WORK TO DO:
Reproduce the records below, starting at the line that has "Facebook (294, 411)" and continuing through the last line of the records, requests included. Multiply every coordinate in the answers by 2.1 and round each result to a whole number, with halves rounded up.

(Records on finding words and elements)
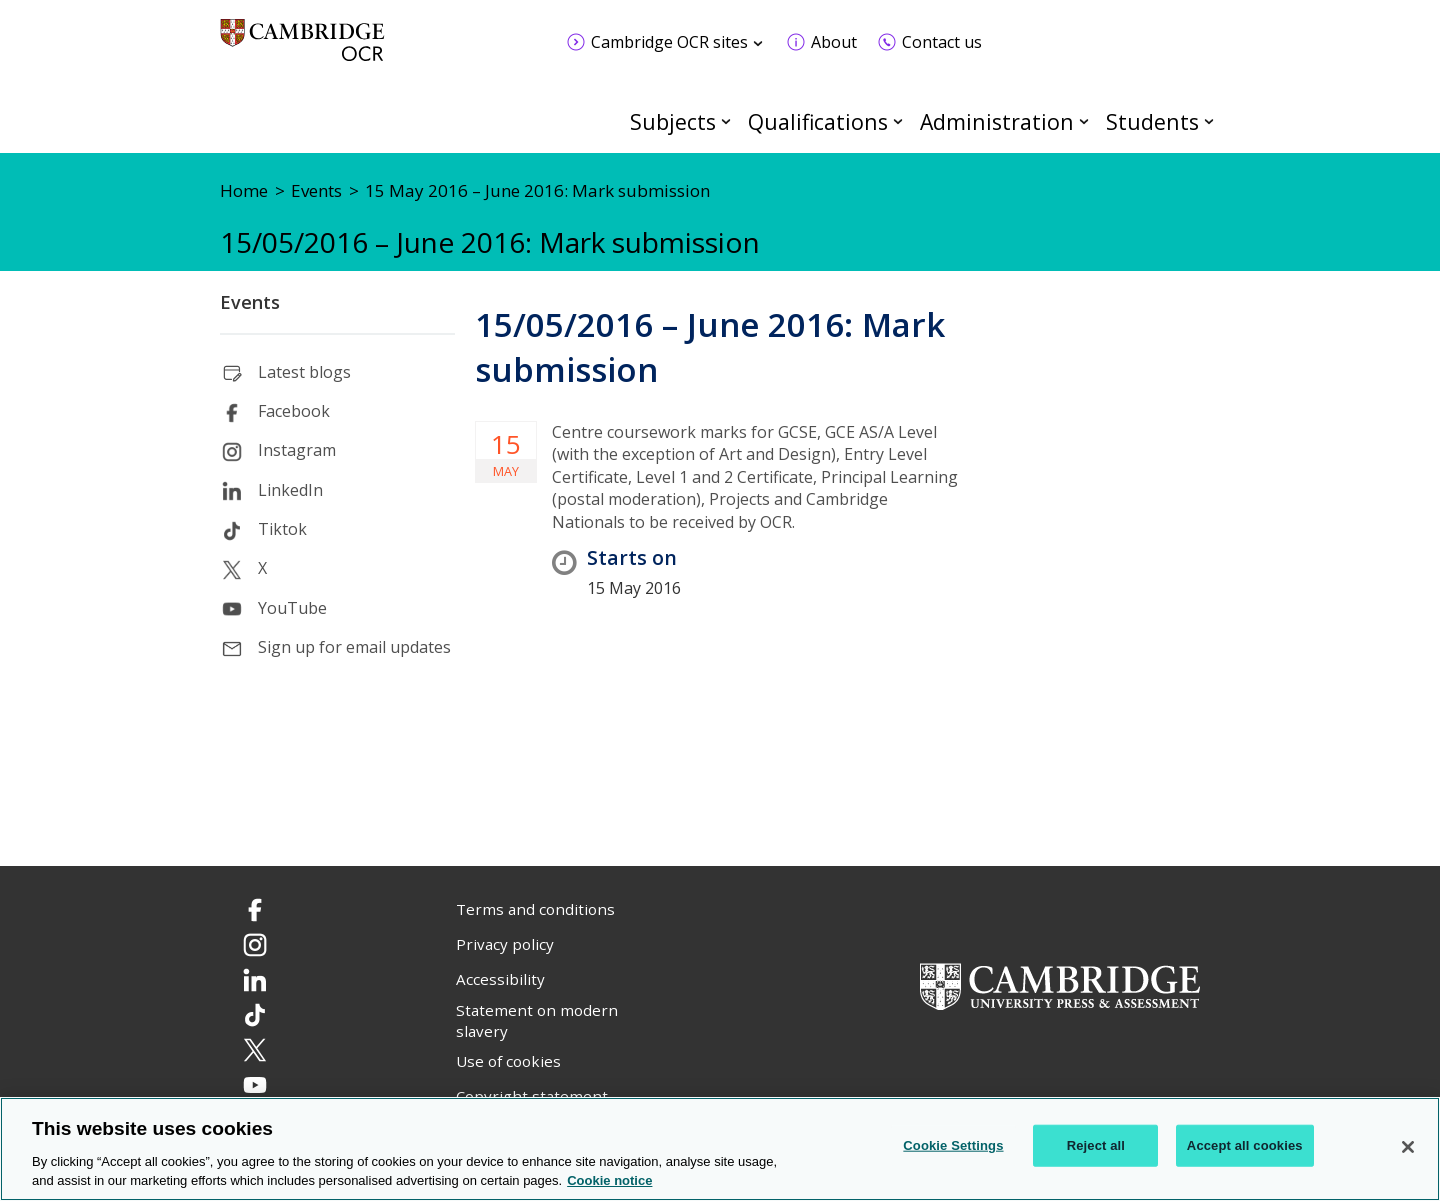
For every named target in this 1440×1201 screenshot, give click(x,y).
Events (250, 302)
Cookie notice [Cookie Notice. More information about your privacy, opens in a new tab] (609, 1180)
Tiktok (282, 529)
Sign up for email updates (354, 647)
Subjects (673, 121)
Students (1152, 121)
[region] (720, 1149)
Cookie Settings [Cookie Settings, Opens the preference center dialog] (953, 1145)
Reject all (1096, 1145)
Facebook (294, 411)
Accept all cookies (1245, 1145)
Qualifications (818, 121)
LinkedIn (290, 490)
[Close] (1408, 1147)
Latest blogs (304, 372)
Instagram (297, 450)
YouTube (292, 608)
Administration (997, 121)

FULL SOLUTION:
Facebook (617, 863)
Accept all cookies (2615, 2405)
Qualifications (1718, 254)
LinkedIn (609, 1029)
[Close] (2957, 2409)
Latest blogs (638, 781)
Instagram (624, 945)
YouTube (613, 1277)
Administration (2094, 254)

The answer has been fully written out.